The invention and its embodiments have been described above by way of illustration and not limitation, and the invention is illustrated in the accompanying drawings and described in the drawings in which the actual structure is not limited thereto. Therefore, if one of ordinary skill in the art is informed by this disclosure, the structural mode and the embodiments similar to the technical scheme are not creatively designed without departing from the gist of the present invention.

Claims

1. The method for predicting the urban rail transit accident result based on the integrated learning model is characterized by comprising the following steps of: establishing an integrated learning model (EMBC) based on the convolutional neural network CNN and the BERT model; EMBC, CNN is used for capturing accident information of numerical value class, BERT is used for learning complex relations in accident text description, and a self-learning parameter-based Bagging method is used for aggregating classification results of BERT and CNN to obtain a final urban rail transit accident result prediction result;

In CNN, a fully connected layer with 7 units is used, then a softmax function is used to generate the probability of accident outcome prediction; the CNN is trained by using a binary cross entropy loss function, and is optimized by using an Adam optimization algorithm;

In BERT, in each transducer layer, relationships between different embedded representations are learned using a self-attention mechanism; and using multi-headed attention enables the model to focus on information in different marker subspaces at different locations simultaneously:

MultiHead(Q,K,V)＝Concat(head₁,…,head_n)W^O

Wherein Q, K, V represent query embedding, key value embedding and real value embedding respectively; Is a matrix of learnable parameters;

The output of the BERT comes from the top transducer encoder, [ CLS ] tag as a special symbol placed at the beginning of the text, with emphasis placed on the final representation of the [ CLS ] tag, which is at the beginning of the text, the aggregate sequence used as a classification task to represent its final expression, and then passing this [ CLS ] tag representation to the classification layer; BERT uses a softmax layer to classify categories of urban rail transit accident consequences.

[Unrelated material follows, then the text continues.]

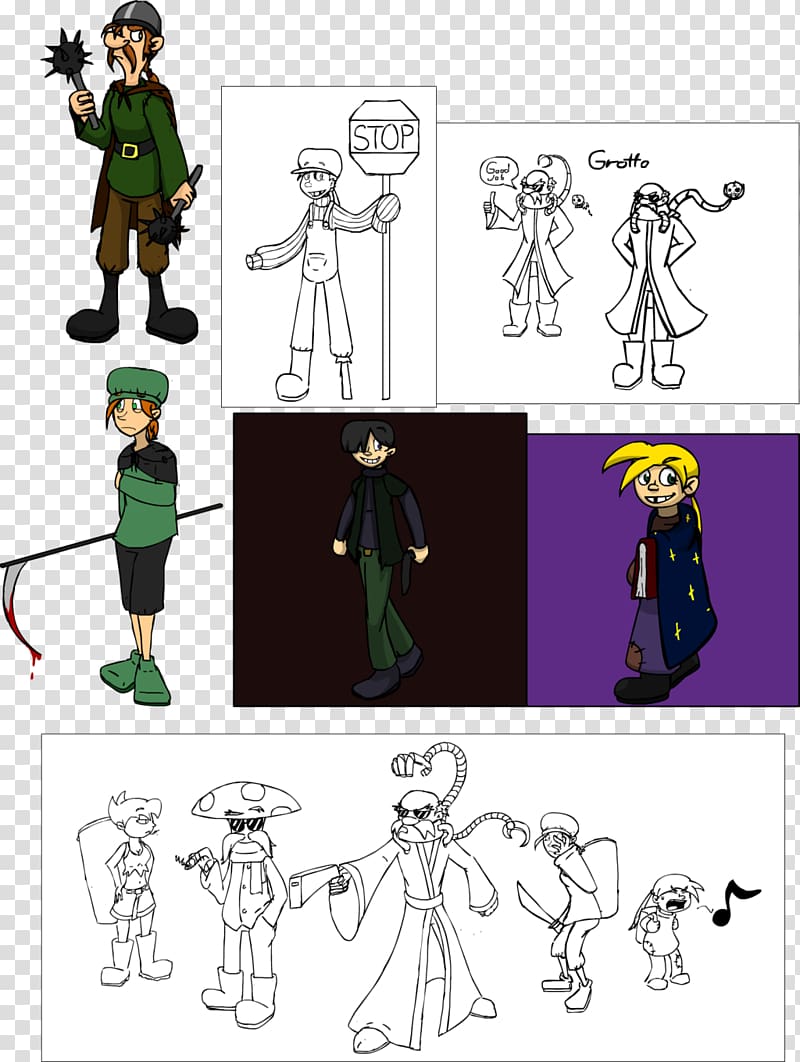Click the bloody scythe blade
Screen dimensions: 800x1062
point(17,615)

2. The method for predicting urban rail transit accident consequences based on the ensemble learning model according to claim 1, characterized in that: EMBC during training, inputting into a triplet D (S, T, L), wherein S is a vector set of n×d, n represents the total number of records of accident statistics, and D represents the number of accident features; t represents an accident description string set; a set of tags representing the consequences of an accident;

to better represent the different categories of statistics, a single thermal encoding is used for each S _i and a vector is generated, denoted S _Oi; carrying out dimension reduction processing on the high-dimension data by using a principal component analysis method, marking the dimension after dimension reduction as beta, and taking the dimension as a radix superparameter in the model; the vector after the dimension reduction is denoted as S _ri; thus, the data processing and dimension reduction process is expressed as:

S_ri＝PCA_β(ONEH OT(S_i))

wherein ONEHOT functions are independent heat coding functions, PCA is a principal component analysis dimension reduction function.

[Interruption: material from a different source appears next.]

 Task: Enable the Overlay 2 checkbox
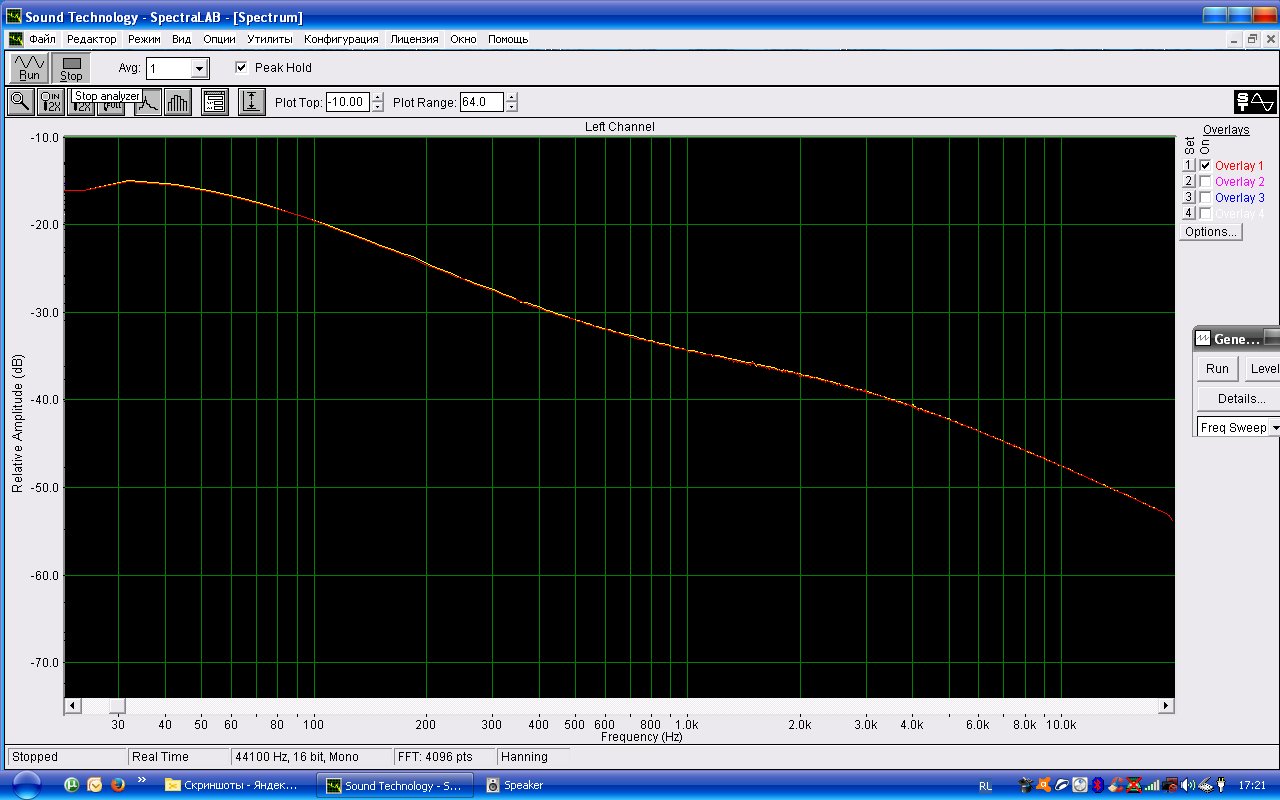(1205, 182)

3. The method for predicting urban rail transit accident consequences based on the ensemble learning model according to claim 2, characterized in that: the ensemble learning Bagging method selects a weighted aggregation method, and therefore, the output of EMBC is defined as:

Y＝softmax(η₁*F_CNN(S_r)+η₂*F_BERT(T)

Wherein F _CNN represents the output of post-training CNN, and F _BERT represents the output of post-training BERT; the symbols η ₁ and η ₂ are weights related to the model output; y is an n-dimensional vector; the Softmax function converts the aggregate value for each class to between 0 and 1.